医師たちも原因がわからないようだし、困った親御さんらはほうぼうに相談したのだろう、誰かから霊能者を紹介されたらしい。藁にもすがる思いでその霊能者に会いに行くと、その霊能者は親御さんらを見るなり「うわ!大きな猫が……!娘さんは最近、猫にまつわるものを手に入れたはずです、それを処分してください」とすぐに言ったと。

帰宅し、彼女が部屋に飾っていたお土産の猫のポットをすぐ処分すると、容態はみるみる良くなり、二、三日でケロッと元通りになったそう。


なんじゃそりゃ。そんなヤバいものなら売ってた雑貨屋は何故平気だったんだ、とか色々思うが、リアルな怪談はというのはこんなふうに設定が甘く、ツッコミどころが多く、ホラー話としては大して怖くはないけど。
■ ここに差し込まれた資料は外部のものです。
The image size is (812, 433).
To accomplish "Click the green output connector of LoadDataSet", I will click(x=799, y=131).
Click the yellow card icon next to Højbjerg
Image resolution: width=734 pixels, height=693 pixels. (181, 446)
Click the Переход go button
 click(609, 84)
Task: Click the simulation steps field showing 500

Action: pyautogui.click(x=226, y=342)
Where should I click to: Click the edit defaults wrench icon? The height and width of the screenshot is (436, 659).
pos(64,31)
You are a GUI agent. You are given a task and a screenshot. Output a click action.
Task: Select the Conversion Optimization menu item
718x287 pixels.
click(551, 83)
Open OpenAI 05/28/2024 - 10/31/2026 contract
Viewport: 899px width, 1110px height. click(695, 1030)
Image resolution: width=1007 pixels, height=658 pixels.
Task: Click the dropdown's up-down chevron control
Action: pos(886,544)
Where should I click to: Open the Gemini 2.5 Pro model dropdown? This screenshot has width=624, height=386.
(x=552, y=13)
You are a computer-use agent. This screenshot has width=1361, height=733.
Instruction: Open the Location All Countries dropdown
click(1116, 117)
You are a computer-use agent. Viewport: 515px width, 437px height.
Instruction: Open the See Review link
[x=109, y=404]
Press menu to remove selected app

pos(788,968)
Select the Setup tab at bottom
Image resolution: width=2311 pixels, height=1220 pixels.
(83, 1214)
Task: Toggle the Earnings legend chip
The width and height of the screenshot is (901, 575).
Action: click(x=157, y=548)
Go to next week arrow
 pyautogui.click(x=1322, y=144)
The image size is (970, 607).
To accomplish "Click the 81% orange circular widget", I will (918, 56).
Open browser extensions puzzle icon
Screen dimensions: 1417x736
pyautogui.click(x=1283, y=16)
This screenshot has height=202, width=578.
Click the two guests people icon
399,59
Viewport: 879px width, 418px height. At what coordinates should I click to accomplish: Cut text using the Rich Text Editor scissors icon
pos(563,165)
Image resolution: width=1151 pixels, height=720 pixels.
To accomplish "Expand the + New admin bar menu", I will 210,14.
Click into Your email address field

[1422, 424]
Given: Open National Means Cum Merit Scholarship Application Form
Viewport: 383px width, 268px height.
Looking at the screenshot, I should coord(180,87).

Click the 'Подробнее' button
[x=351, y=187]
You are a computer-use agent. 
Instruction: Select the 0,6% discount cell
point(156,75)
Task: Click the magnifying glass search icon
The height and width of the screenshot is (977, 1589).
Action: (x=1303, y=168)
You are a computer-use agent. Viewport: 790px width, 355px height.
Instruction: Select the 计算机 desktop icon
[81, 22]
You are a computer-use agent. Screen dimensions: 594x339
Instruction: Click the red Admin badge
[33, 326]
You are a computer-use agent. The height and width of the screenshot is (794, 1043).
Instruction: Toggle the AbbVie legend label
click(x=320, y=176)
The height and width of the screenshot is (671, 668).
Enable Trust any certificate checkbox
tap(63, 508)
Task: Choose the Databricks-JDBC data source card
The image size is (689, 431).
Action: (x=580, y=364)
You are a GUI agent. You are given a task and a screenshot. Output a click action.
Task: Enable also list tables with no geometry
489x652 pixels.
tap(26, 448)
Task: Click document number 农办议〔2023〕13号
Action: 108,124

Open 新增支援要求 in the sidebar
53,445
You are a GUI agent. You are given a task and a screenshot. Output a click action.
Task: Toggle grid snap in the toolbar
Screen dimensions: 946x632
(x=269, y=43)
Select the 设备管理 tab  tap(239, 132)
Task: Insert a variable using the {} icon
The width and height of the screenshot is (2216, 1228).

が、現実問題としてはかなり怖い。(何ヶ月もせん妄状態だったらしいし。)


オカルト的な意味で本当に怖い話というのはそんなに無いものだが、理由と意味のわからない「変な話」は沢山ある。理由付けが可能だったり、物語として成立しないからわざわざ語られないだけだ。


結局、私は今のところ人生で1番怖かったのは、友達のストーカーが私の家まで電話して脅迫してきたことだな。

次点がシフト入れてない日にかかってくるバイト先の男の人からのダメ出し電話(「アレどこ!?」とか怒ってくる。店長に聞けや。)

あとバイトしてたスナックで、遠回しに断ってるのに何度も直電で飲みに誘ってくる常連客(留守電が何度も入る…)と、やはり直電で勧誘してくる日本生命の保険レディ。

「今から自殺する」って泣きながらお別れを言ってくる友達からの電話、などなど…

なので電話ってなんとなく怖い、今でも。


あと集合時間を過ぎてる頃に目が覚める寝坊もゾッとしますね。たまに夢に見ます。